In fact Macmillan had already been told by his doctor, Sir John Richardson, it was a benign tumour and he would be able to leave hospital within ten days.
But Macmillan saw it as an opportunity to bail out with his reputation intact after six good years.
So on the afternoon of 10 October the Foreign Secretary, Sir Alec Douglas-Home, read a letter out to the stunned conference hall in Blackpool.
It was Macmillan’s resignation letter, in which he told his supporters “it will not be possible for me to carry the physical burden of leading the party at the next next election”.
There then began an unofficial leadership contest with Quintin Hogg, aka Lord Hailsham, making a slightly embarrassing power grab in Blackpool.
Macmillan, convalescing in his hospital bed, said Lord Hailsham has “put himself out of court by his stupid behaviour.”
The two most obvious contenders were the Deputy Prime Minister, Rab Butler, and the Chancellor of the Exchequer, Reginald Maudling.
But both gave speeches which were badly received by the party faithful and Douglas-Home became prime minister, although he lost power the following year when the Labour Party won the general election.
Harold Wilson - 1976
When Prime Minister Harold Wilson suddenly resigned on 16 March 1976 - five days after his 60th birthday - the Labour Party and the country were stunned.

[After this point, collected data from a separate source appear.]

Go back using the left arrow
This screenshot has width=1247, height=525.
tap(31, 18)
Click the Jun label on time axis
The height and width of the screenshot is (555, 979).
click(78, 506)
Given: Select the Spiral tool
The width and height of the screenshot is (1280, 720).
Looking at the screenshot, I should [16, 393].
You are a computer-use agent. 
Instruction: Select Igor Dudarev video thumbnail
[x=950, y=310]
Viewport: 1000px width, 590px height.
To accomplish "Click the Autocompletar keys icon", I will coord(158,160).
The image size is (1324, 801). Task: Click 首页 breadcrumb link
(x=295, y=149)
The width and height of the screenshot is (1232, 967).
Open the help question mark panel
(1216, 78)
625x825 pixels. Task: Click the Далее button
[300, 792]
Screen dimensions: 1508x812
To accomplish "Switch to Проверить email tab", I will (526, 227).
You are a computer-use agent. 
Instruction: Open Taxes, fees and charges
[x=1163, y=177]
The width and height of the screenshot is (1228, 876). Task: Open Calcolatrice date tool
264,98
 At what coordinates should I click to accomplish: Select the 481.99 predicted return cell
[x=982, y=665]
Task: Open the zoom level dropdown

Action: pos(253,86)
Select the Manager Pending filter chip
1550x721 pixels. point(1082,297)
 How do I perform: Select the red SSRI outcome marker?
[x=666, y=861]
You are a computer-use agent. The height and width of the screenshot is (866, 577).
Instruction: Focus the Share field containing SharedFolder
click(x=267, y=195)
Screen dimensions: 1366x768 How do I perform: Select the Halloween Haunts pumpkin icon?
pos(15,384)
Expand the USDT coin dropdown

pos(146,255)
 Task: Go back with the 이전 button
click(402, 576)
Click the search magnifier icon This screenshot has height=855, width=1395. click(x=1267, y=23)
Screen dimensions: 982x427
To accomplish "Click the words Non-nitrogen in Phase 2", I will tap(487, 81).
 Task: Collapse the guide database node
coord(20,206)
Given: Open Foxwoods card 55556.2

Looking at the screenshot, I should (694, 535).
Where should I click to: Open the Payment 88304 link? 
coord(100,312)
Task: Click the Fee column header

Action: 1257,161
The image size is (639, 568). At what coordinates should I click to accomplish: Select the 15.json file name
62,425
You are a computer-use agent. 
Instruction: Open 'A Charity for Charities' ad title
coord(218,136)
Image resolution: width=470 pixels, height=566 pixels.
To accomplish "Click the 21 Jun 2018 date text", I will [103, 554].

He told his confidantes he was mentally and physically exhausted, and handed over the reigns of power to Foreign Secretary Jim Callaghan, who defeated Michael Foot and Roy Jenkins in a leadership election.
Callaghan would lose power in 1979, swept away in a general election landslide by Margaret Thatcher.
But in 2008 Dr Peter Garrard, a Reader in Neurology at the University of Southampton School of Medicine, claimed he had detected the early signs of Alzheimer’s Disease in Wilson’s speech in his final months in Downing Street.
He concludes that the onset of the disease - which although first described in 1906 was not widely known about in the 1970s - could have contributed to Wilson's decision to step down.
Wilson, who stepped down as Labour MP for Huyton on Merseyside in 1979, was diagnosed with Alzheimer’s long before his death in 1995.
Tony Blair - 2003
While it does not compare to the situation with Boris Johnson, the political establishment was thrown into panic on 20 October 2003 when it was announced that the Prime Minister Tony Blair had suffered a heart scare.
Blair was relaxing at Chequers, the prime minister’s official country residence in Buckinghamshire, when he suffered pains in his heart.
He was rushed to the acute department at nearby Stoke Mandeville Hospital and spent five hours under treatment for cardiac arrhythmia, or irregular heartbeat.
Blair underwent a cardioversion - an electric shock which restores the normal heart rhythm.
He was allowed home with orders to rest for at least 24 hours and his place at the European Union summit was taken by Foreign Secretary Jack Straw.
Blair’s health did not trouble him again and he won a historic third successive election in 2005, before handing over to Gordon Brown two years later.
Other Prime Ministers
In September 1918 David Lloyd-George caught Spanish influenza while mingling with crowds of soldiers and munitions workers in Manchester as they celebrated victory in the First World War.
He spent 11 days in hospital and was on a ventilator for much of that time but recovered and lived until the ripe old age of 82.
Spanish influenza - the name was misleading as it did not originate in Spain - killed 200,000 people in Britain and millions around the world between 1918 and 1919.
Sir Winston Churchill suffered a mild heart attack in 1941 while at the White House and contracted pneumonia two years later but he refused to give up the reigns of power and led Britain to victory in the Second World War in 1945.
Anthony Eden, who succeeded Churchill, had suffered from a stress-related ulcer for decades and after a bungled operation in 1953 he remained in pain for years afterwards and required more surgery.
He was prescribed benzedrine - a stimulant which is designed reduce tiredness - but side effects of the drug are insomnia and mood swings, and these have been blamed for his poor performance during the 1956 Suez Crisis, which led to him resigning the following year.